Task to carry out: Restate, word for word, the lines from the opening line of the data through the line containing "Появилась зацепка. Пропавший", both included, and nothing else.

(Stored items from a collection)
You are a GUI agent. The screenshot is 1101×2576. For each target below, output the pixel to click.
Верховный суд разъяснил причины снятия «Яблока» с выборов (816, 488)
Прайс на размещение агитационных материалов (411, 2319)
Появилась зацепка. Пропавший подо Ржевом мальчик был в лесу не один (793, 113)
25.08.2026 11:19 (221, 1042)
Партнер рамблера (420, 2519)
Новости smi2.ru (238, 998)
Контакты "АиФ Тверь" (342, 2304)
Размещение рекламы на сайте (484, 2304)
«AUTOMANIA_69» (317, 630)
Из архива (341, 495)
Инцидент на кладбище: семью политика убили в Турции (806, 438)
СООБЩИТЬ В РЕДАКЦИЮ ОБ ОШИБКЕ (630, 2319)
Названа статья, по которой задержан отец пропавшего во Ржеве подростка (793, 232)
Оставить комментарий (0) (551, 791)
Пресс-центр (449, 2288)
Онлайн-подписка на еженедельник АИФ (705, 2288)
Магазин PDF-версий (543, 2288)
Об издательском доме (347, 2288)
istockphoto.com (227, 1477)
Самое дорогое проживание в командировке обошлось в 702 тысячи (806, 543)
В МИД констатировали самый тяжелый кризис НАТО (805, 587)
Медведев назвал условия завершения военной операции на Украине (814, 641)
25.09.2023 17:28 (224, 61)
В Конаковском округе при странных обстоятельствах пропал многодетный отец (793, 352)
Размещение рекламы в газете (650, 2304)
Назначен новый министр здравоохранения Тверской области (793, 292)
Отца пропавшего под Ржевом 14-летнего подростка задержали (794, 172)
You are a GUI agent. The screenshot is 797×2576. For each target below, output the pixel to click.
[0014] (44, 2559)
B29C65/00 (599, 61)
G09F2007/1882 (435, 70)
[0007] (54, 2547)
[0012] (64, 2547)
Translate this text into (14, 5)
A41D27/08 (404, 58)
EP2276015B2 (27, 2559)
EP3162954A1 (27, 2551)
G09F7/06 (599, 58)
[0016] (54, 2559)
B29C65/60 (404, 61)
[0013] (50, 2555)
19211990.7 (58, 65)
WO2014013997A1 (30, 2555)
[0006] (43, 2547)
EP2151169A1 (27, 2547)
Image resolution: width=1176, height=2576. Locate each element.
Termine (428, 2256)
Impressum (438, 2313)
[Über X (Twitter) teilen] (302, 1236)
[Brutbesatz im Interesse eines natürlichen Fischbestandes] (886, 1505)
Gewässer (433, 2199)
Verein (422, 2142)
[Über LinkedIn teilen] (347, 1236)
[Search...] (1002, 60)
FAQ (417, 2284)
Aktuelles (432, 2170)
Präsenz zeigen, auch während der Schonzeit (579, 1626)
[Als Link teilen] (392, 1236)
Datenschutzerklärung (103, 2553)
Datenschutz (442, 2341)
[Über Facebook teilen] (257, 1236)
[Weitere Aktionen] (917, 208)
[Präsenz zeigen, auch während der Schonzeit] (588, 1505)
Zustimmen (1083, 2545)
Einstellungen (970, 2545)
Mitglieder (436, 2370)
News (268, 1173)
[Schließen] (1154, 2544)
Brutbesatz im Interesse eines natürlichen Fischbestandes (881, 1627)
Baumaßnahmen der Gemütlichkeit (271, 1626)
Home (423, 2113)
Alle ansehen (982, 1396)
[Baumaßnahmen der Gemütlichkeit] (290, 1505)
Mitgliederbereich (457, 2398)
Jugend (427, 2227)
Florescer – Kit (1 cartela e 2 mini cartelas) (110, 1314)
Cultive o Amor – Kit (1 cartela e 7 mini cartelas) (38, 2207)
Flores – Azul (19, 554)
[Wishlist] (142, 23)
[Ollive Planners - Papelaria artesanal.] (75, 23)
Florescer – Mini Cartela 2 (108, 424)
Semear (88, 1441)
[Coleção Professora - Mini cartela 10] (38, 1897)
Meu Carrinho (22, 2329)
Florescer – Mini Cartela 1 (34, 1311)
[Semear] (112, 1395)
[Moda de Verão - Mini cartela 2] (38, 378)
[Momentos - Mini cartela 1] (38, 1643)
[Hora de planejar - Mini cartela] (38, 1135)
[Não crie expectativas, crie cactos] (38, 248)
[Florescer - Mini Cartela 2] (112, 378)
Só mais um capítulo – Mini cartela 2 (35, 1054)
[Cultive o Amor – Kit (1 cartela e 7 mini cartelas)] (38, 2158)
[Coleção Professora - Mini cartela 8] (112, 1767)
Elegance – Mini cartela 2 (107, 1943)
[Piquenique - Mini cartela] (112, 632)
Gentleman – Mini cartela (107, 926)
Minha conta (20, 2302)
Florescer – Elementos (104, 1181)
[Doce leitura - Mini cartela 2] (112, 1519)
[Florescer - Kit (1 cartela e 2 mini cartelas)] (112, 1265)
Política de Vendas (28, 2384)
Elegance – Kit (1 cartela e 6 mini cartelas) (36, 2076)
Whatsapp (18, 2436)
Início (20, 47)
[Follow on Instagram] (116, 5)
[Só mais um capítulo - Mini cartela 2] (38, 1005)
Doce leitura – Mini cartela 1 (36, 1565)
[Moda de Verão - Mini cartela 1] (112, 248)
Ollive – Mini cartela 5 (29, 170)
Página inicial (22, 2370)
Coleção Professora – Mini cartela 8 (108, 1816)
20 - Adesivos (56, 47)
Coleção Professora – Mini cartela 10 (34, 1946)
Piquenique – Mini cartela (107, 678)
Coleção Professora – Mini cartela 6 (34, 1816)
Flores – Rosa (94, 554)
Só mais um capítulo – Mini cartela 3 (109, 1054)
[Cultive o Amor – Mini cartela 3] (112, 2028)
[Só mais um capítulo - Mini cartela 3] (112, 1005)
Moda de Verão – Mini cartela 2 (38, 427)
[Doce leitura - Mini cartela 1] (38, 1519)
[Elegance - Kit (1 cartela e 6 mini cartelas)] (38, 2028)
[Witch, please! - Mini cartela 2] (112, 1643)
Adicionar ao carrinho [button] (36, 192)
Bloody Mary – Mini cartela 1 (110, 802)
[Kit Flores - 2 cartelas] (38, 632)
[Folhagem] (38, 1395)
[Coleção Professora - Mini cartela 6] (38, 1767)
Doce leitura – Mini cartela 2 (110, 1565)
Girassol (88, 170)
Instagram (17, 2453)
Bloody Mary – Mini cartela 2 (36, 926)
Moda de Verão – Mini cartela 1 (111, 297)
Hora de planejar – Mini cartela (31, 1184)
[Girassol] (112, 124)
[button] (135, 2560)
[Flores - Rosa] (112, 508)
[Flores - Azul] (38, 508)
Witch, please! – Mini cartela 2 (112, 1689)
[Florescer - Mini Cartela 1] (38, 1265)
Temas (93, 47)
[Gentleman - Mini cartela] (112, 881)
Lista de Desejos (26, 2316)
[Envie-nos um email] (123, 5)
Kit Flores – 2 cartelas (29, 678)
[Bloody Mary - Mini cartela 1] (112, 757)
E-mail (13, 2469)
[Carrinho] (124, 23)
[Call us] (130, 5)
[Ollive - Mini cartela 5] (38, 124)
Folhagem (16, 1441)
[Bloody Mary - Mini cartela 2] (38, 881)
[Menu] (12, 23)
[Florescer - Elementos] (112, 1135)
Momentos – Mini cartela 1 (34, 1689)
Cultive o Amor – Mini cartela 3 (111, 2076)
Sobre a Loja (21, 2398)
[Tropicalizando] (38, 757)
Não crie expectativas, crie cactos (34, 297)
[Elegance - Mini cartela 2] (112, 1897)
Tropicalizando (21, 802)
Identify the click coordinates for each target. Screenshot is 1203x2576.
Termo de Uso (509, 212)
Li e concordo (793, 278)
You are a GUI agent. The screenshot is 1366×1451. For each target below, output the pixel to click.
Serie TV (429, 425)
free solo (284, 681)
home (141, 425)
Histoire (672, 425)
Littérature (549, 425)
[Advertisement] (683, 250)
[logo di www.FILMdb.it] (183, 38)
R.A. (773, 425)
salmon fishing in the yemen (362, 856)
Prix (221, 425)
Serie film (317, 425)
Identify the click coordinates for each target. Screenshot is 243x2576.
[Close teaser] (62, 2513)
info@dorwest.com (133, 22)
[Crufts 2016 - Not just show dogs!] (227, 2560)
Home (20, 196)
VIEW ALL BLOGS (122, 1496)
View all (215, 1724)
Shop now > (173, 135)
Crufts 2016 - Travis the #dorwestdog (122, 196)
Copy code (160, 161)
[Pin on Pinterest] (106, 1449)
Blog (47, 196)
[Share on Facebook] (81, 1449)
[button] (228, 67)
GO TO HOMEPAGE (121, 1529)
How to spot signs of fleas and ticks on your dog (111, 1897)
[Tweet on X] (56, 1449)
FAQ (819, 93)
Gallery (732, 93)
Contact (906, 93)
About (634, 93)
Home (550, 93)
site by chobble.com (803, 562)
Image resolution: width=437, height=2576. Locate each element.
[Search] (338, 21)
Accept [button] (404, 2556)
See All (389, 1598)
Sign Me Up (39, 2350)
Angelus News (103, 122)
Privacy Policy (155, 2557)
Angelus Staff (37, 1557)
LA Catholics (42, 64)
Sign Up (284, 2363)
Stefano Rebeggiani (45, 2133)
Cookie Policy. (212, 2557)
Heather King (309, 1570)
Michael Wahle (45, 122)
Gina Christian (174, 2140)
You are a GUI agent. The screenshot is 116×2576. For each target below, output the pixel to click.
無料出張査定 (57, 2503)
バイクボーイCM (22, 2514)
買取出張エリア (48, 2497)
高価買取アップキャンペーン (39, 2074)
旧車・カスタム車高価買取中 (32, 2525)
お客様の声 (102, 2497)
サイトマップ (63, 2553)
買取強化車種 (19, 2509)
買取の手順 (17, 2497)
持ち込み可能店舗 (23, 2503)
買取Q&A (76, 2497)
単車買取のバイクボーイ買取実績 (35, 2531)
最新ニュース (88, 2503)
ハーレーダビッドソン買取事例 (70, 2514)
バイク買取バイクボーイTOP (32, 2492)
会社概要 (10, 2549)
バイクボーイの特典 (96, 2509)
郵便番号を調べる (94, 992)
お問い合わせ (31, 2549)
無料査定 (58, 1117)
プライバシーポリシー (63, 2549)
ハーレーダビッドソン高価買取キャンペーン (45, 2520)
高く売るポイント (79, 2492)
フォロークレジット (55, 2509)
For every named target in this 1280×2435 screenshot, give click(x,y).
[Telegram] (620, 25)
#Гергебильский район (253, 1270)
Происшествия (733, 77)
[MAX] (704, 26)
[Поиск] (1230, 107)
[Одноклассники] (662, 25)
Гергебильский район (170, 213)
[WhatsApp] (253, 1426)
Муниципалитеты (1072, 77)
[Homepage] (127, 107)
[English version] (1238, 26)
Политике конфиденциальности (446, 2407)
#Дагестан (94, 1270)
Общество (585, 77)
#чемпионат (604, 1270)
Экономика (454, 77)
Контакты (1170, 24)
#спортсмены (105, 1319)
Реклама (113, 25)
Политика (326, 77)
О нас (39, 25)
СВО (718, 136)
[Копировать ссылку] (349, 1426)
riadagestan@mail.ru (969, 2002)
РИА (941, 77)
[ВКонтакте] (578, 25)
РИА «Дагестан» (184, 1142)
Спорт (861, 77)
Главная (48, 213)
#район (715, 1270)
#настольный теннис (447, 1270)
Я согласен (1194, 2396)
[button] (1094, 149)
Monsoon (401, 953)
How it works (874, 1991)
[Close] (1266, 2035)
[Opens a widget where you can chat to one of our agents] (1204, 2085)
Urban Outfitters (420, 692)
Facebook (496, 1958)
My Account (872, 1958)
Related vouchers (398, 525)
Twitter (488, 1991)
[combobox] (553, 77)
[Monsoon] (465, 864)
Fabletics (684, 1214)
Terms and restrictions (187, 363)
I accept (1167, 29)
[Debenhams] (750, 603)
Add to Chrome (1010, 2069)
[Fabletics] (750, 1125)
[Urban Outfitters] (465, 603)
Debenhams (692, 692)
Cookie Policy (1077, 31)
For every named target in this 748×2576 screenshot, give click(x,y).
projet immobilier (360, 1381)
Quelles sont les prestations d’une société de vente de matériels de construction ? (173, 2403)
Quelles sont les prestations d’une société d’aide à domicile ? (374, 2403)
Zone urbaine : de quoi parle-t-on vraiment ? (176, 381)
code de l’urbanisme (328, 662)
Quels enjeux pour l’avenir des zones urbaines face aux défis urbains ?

Response:
You are a GUI agent. The screenshot is 1101×2576. For each target below, output the pixel to click.
Верховный суд разъяснил причины снятия «Яблока» с выборов (816, 488)
Прайс на размещение агитационных материалов (411, 2319)
Появилась зацепка. Пропавший подо Ржевом мальчик был в лесу не один (793, 113)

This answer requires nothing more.